Although this is a requirement that I haven’t seen as being fairly popular there have been instances in which projects try to use the java stages to align the design with their real time architecture or sometimes merely for the purpose of reusing a piece of java functionality already being used in their systems. One thing you should be aware of is that the java stages cannot be used in cases in which you will be having huge loads of data and need fast execution rates. Like I said earlier, you will find its use only in case of real time interfacing. Now, using Java stages is fairly simple in Datastage. Lets look at the process involved in getting your java transformer to work in your job design.
Java stages were used in earlier 7.5 versions of Datastage where it was available as an additional pack. However with all following versions the Java pack ( as well as the web service pack) have been provided along with the rest of the default stages. You will find the java stages under the Real Time tab in your palette section.
A few things you will have to remember before you actually start using the java stages is that there are a couple of initializations that you will have to do like setting up the DATASTAGE_JVM and DATASTAGE_JRE variables appropriately in the Datastage Administrator(based on the server on which Datastage resides, Datastage version, java version you are using). You will be able to find the values for your particular configuration in the release notes.
The standard environment variable values for Information Server 8.1 with Java 1.4 as provided by IBM are:
DATASTAGE_JRE=C:\IBM\InformationServer\_jvm\jre
DATASTAGE_JVM=bin\j9vm
DSHOME=C:\IBM\InformationServer\Server\DSEngine
The main work in using the java stage involves writing the java code. The java transformer itself doesn’t require much configuration work. The main details you will have to enter in the transformer stage are the following
Name of the custom class being used
Classpath containing your java code or jar file. This can be any location that is accessible to the Datastage server. There is no compulsion that this has to be in the IBM Datastage folder that is holding the tr4j.jar file.
Input and Output column definitions
Everything else depends on the java code you write. When you write your java code you have to remember that the custom class that you are writing must implement a subclass of the Stage class. This is the class which will have all the functions that will help you in reading and writing the Datastage rows.
There are three methods in the class that have to be overridden to achieve the functionality that you want. The code would take the following structure.

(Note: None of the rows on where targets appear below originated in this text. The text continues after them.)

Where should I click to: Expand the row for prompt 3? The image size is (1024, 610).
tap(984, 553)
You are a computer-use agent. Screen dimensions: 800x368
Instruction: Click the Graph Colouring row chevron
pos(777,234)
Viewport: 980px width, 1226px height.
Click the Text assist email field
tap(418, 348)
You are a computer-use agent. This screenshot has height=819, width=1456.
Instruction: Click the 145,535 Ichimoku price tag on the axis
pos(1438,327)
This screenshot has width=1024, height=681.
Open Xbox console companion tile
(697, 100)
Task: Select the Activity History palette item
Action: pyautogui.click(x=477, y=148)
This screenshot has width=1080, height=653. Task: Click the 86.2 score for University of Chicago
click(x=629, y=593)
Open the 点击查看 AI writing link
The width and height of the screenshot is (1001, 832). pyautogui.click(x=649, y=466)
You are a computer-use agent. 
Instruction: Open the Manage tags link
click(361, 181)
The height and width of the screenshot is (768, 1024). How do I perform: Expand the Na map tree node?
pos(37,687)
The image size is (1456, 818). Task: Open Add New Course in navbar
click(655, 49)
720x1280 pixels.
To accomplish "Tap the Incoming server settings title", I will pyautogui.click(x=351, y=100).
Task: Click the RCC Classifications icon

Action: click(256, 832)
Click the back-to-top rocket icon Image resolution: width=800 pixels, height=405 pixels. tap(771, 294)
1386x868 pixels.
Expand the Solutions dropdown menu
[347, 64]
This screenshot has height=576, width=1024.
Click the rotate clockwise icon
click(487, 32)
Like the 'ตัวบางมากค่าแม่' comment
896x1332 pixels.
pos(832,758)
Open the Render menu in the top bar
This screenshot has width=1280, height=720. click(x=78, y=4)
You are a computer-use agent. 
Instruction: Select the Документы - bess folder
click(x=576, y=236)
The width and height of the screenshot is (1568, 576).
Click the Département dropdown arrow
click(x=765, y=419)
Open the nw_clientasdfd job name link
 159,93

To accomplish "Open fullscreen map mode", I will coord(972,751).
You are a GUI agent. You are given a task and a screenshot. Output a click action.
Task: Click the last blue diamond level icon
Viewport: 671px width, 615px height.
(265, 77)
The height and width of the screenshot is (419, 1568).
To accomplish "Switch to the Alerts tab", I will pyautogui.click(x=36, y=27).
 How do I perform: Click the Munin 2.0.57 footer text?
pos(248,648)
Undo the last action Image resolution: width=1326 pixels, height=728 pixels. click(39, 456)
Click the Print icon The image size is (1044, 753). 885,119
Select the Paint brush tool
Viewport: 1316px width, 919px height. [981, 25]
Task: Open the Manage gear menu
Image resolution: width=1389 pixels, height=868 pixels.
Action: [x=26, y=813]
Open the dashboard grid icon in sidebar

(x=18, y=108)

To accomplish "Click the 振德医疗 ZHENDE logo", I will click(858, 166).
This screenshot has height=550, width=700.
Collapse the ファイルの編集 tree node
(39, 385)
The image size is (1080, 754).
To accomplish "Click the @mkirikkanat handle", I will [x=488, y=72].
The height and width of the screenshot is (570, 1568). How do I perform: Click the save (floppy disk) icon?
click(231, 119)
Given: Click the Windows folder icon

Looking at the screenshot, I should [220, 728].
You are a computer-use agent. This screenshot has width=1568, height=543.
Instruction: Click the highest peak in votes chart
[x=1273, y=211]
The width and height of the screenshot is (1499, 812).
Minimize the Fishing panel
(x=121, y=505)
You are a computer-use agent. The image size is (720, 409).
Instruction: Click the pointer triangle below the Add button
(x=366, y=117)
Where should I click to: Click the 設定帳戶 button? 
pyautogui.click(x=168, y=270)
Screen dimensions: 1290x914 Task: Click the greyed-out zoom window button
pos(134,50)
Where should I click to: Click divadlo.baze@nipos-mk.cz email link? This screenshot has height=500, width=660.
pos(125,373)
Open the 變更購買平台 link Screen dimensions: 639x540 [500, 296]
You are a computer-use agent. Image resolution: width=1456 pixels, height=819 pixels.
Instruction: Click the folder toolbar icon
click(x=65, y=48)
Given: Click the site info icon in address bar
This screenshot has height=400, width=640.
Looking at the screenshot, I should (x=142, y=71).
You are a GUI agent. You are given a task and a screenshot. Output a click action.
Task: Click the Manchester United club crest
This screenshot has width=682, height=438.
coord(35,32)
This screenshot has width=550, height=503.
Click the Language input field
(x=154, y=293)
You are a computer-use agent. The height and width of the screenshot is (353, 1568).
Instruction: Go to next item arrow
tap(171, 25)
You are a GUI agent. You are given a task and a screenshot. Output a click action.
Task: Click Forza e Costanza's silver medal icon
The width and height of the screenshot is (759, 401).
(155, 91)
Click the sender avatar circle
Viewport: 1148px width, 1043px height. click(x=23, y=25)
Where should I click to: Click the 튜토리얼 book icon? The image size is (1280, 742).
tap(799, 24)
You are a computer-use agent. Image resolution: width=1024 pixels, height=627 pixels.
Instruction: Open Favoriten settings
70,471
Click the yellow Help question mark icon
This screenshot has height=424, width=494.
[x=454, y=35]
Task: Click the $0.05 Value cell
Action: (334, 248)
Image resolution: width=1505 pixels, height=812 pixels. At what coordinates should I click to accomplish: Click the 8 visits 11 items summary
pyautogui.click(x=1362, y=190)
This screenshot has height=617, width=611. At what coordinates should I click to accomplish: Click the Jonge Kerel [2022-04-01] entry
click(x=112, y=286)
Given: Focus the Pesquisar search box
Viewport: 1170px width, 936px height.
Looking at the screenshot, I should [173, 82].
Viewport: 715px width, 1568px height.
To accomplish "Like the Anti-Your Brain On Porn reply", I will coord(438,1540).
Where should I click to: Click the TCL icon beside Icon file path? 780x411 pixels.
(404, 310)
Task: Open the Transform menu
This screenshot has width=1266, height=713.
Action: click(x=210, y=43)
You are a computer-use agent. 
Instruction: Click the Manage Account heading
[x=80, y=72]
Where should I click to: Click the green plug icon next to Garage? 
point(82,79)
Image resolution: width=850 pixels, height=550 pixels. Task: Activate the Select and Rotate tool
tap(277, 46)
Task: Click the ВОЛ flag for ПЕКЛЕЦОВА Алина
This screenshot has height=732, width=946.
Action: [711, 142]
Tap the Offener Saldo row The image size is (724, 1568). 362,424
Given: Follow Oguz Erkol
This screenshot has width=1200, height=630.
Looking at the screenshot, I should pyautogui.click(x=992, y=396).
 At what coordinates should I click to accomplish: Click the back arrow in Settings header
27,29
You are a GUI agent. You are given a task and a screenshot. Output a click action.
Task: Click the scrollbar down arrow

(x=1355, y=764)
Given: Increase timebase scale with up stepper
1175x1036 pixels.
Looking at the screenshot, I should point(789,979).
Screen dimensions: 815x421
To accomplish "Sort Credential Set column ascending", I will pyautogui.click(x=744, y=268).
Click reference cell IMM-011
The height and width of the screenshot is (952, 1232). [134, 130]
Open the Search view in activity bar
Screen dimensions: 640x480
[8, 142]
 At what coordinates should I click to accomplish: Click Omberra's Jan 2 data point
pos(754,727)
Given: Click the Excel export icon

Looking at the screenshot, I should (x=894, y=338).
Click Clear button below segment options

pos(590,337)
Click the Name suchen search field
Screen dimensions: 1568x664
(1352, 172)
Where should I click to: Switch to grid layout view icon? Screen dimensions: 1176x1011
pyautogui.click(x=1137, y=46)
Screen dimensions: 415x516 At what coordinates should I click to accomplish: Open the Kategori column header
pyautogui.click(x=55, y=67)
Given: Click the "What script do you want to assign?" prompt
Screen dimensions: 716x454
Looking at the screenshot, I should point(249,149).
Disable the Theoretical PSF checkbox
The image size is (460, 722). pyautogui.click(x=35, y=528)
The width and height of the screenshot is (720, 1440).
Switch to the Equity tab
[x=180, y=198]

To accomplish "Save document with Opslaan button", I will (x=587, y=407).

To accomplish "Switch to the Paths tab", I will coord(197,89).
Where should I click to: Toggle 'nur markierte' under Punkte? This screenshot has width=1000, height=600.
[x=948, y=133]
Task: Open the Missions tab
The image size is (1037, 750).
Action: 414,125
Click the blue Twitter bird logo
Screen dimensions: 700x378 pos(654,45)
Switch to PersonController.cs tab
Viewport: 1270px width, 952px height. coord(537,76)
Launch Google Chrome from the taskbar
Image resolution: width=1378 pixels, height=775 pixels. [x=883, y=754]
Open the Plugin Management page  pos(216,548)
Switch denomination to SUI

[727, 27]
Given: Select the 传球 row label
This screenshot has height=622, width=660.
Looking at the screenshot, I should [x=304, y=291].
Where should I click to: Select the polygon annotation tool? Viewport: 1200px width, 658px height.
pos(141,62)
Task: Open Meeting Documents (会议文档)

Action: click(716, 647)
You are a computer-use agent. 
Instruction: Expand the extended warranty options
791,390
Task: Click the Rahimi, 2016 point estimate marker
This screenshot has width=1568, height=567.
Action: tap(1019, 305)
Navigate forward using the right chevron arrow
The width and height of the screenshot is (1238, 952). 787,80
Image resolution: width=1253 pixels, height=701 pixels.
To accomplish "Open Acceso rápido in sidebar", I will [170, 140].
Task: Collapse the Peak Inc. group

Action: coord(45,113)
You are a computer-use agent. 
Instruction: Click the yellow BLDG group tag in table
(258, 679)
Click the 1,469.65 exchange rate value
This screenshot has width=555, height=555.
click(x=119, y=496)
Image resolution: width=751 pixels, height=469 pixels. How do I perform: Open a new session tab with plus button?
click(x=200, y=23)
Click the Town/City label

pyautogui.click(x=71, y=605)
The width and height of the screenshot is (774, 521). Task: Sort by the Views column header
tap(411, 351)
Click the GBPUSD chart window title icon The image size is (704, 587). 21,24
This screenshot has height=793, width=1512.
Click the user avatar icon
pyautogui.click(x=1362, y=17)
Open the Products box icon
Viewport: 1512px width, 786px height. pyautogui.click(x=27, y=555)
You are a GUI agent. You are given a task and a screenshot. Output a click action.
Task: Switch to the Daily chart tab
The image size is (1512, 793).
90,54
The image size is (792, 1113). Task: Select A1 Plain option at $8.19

public class sample extends Stage {
public void initialize() {
// …Any variable initializations, opening of database connections are ideally done here
}
public int process() {
// This section will contain your processing code. This is where you will read your Datastage rows and handle your business logic
}
public void terminate() {
// …Any termination logic, like deleting temporary files, etc..
}
}
A full list of available methods for reading, writing, rejecting rows are available in the java pack documentation. There are also logging methods available which will take care of your warning messages and also help you in your debugging activities. Everything you will need to write a program of your own will be available in the java pack guide. The sample programs will give you a place to start.